Total number of files: 21


## Step 2 - Categorizing Files
- Use `os` and `glob` to identify and count files by type (TXT, CSV, JSON, JPG, PNG, LOG).
- Print the count of each file type.

In [6]:
file_types = ["txt", "csv", "json", "jpg", "png", "log"]
file_counts = {}

for file_type in file_types:
    matching_files = glob.glob(os.path.join(directory, f"*.{file_type}"))
    file_counts[file_type.upper()] = len(matching_files)

for file_type, count in file_counts.items():
    print(f"{file_type} files: {count}")

TXT files: 4
CSV files: 2
JSON files: 3
JPG files: 4
PNG files: 6
LOG files: 1


## Step 3, 4 & 5 - Organizing Files into Folders & Handling Missing Directories
- Create subdirectories inside `organized_data/` for each file type (e.g., `text_files/`, `csv_files/`,
`images/`, `logs/`).
- Move files into their respective folders.
- If a required subdirectory does not exist, create it dynamically.
- Ensure no files are lost in the process.
- Append a timestamp (`YYYYMMDD_HHMMSS`) to log files before moving them (e.g.,
`server_20250221_153045.log`).

In [14]:
# Define destination directories
destination_directory = "organized_data"

# Define file type categories and corresponding folders
file_categories = {
    "text_files": ["txt"],
    "csv_files": ["csv"],
    "json_files": ["json"],
    "images": ["jpg", "png"],
    "logs": ["log"]
}

# Define the folder for unrecognized file types
others_folder = os.path.join(destination_directory, "others")

# Ensure the main destination directory and "others/" folder exist
os.makedirs(destination_directory, exist_ok=True)
os.makedirs(others_folder, exist_ok=True)

# Move files to their respective folders
for file_name in os.listdir(directory):
    file_path = os.path.join(directory, file_name)

    # Ensure it's a file, not a directory
    if os.path.isfile(file_path):
        # Get file extension (without the dot) and convert to lowercase
        file_extension = file_name.split(".")[-1].lower()

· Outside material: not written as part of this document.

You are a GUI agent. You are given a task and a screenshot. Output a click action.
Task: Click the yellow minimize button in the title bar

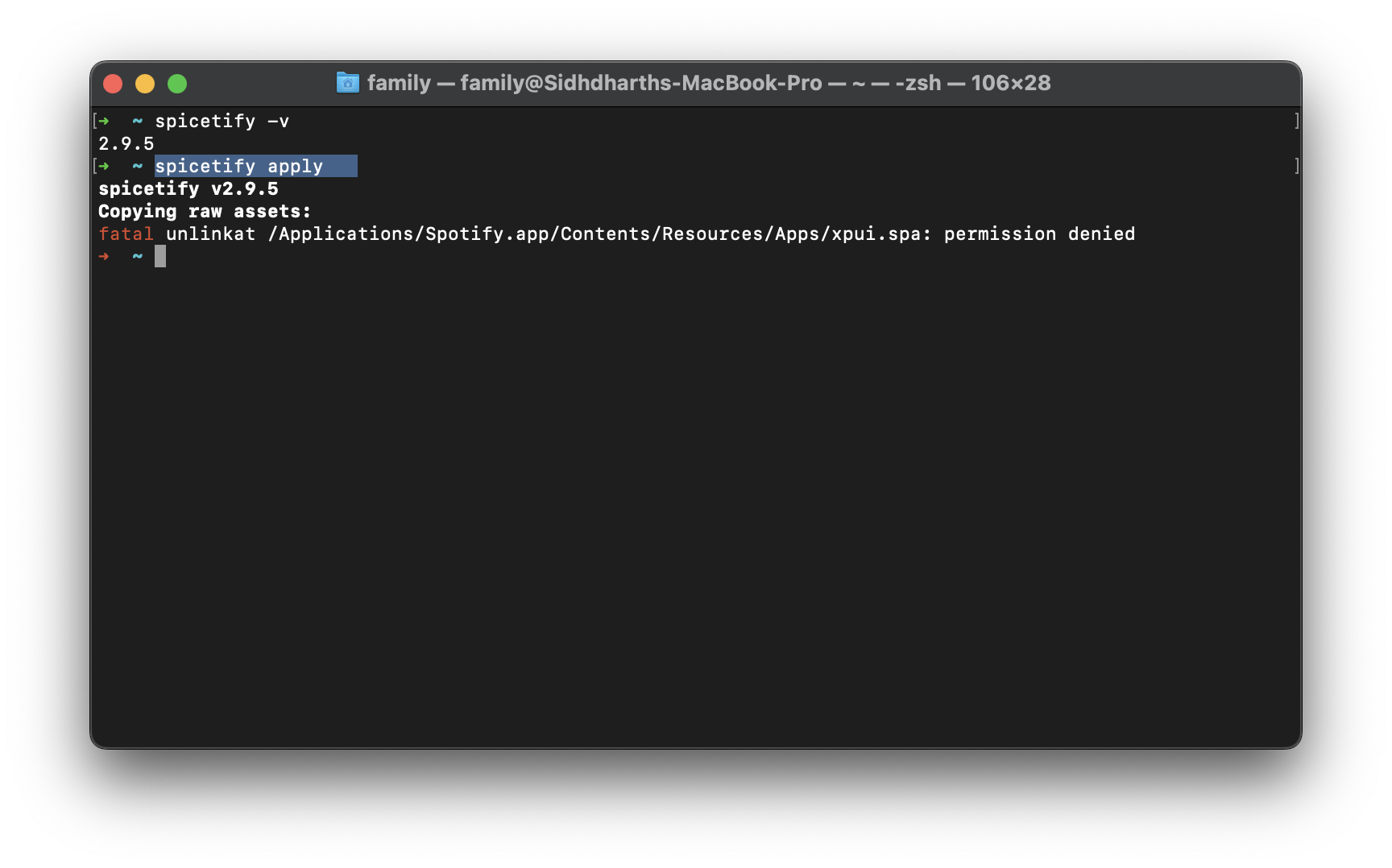(145, 83)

        # Find the correct folder for this file type
        moved = False
        for folder, extensions in file_categories.items():
            if file_extension in extensions:
                folder_path = os.path.join(destination_directory, folder)
                os.makedirs(folder_path, exist_ok=True)  # Create subdirectory if missing

                # If it's a log file, append a timestamp
                if file_extension == "log":
                    timestamp = datetime.now().strftime("%Y%m%d_%H%M%S")
                    name_part = ".".join(file_name.split(".")[:-1])  # Get filename without extension
                    new_file_name = f"{name_part}_{timestamp}.log"
                else:
                    new_file_name = file_name  # Keep original name for other files

                # Move the file to the appropriate folder
                destination_path = os.path.join(folder_path, new_file_name)
                shutil.move(file_path, destination_path)
                print(f"Moved: {file_name} → {destination_path}")
                moved = True
                break  # Stop searching once a match is found

        # If the file type is unknown, move it to "others/"
        if not moved:
            destination_path = os.path.join(others_folder, file_name)
            shutil.move(file_path, destination_path)
            print(f"Moved: {file_name} → {destination_path}")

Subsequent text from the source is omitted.